- Work to be completed -
Every line below that mentions the word "icon" should be copied out.

- Items from a dataset -
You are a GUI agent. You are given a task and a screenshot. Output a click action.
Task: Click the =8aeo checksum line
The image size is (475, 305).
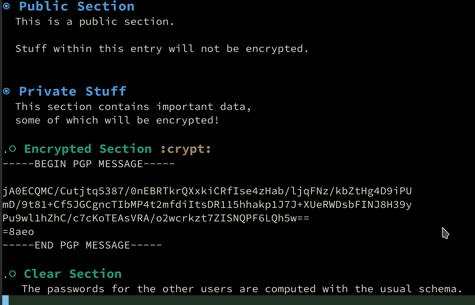pos(18,232)
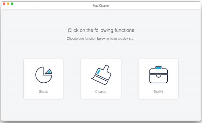This screenshot has width=202, height=123.
Task: Close the Mac Cleaner window
Action: tap(4, 4)
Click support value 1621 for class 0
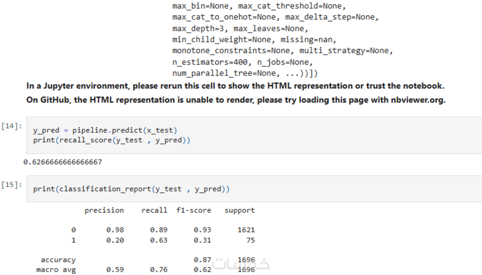The image size is (482, 275). click(x=246, y=230)
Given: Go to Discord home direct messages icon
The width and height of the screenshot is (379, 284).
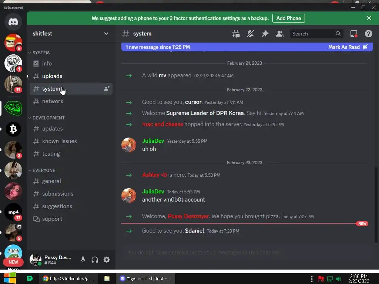Looking at the screenshot, I should pos(13,22).
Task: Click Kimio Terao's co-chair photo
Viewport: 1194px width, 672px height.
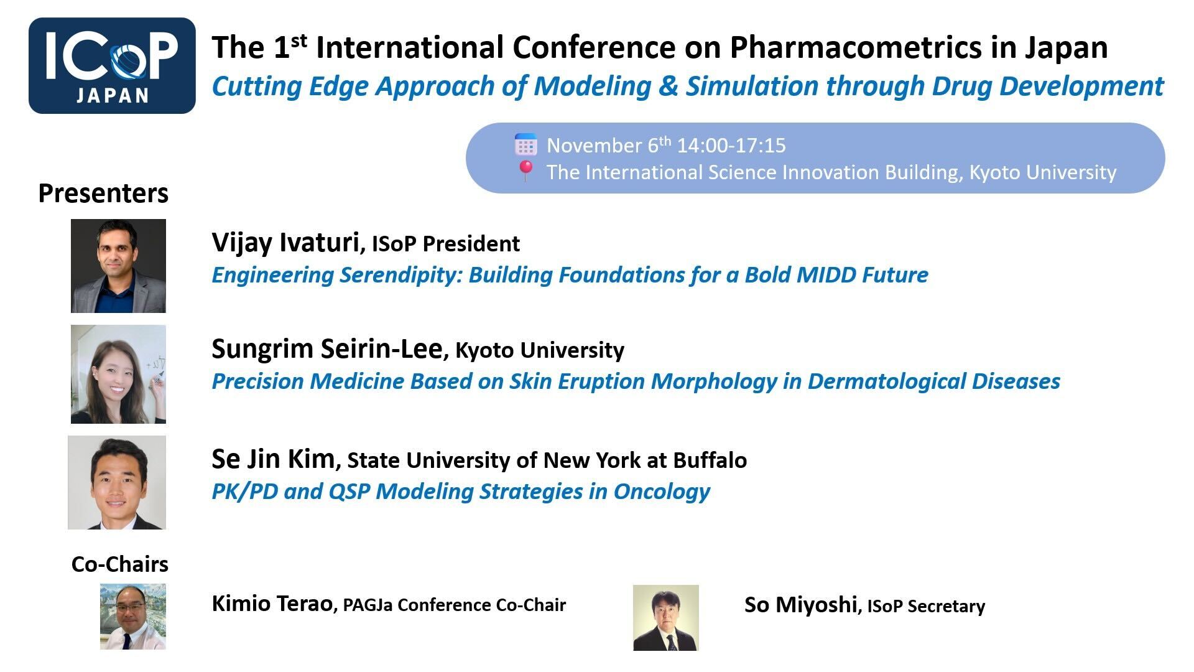Action: point(133,616)
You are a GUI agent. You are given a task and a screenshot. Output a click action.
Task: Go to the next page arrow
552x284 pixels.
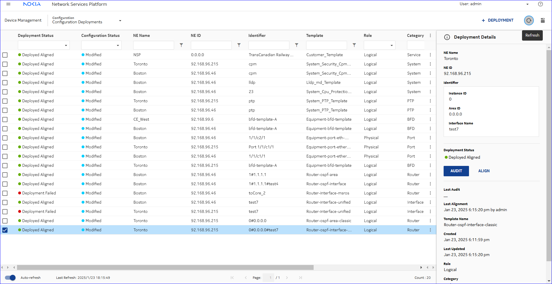click(287, 278)
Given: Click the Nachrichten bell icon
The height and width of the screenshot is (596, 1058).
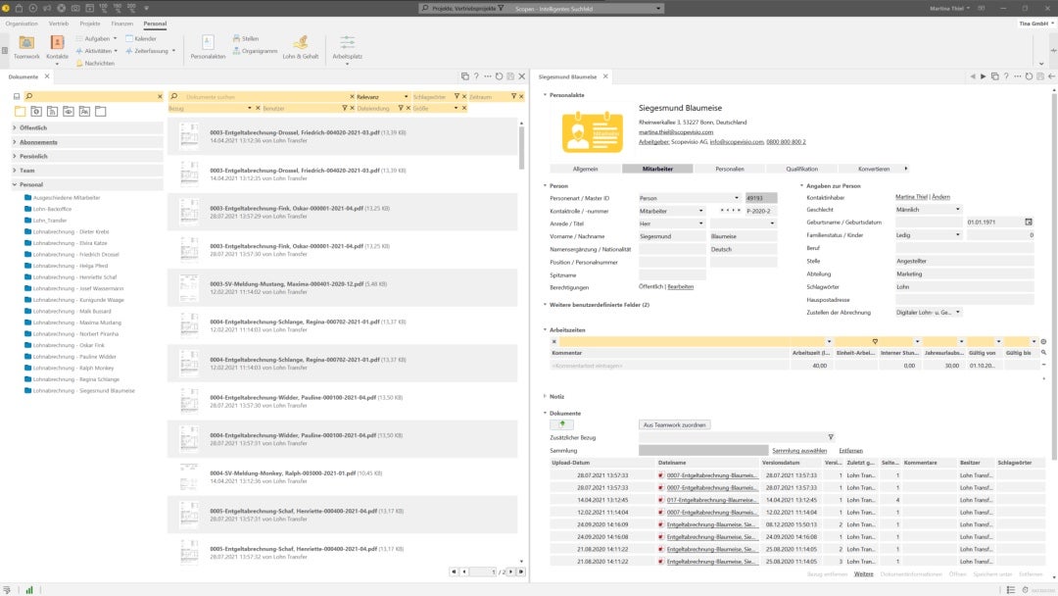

- Solution to this problem -
Given: Go to Discord home direct messages icon
Given: Click the Nachrichten bell icon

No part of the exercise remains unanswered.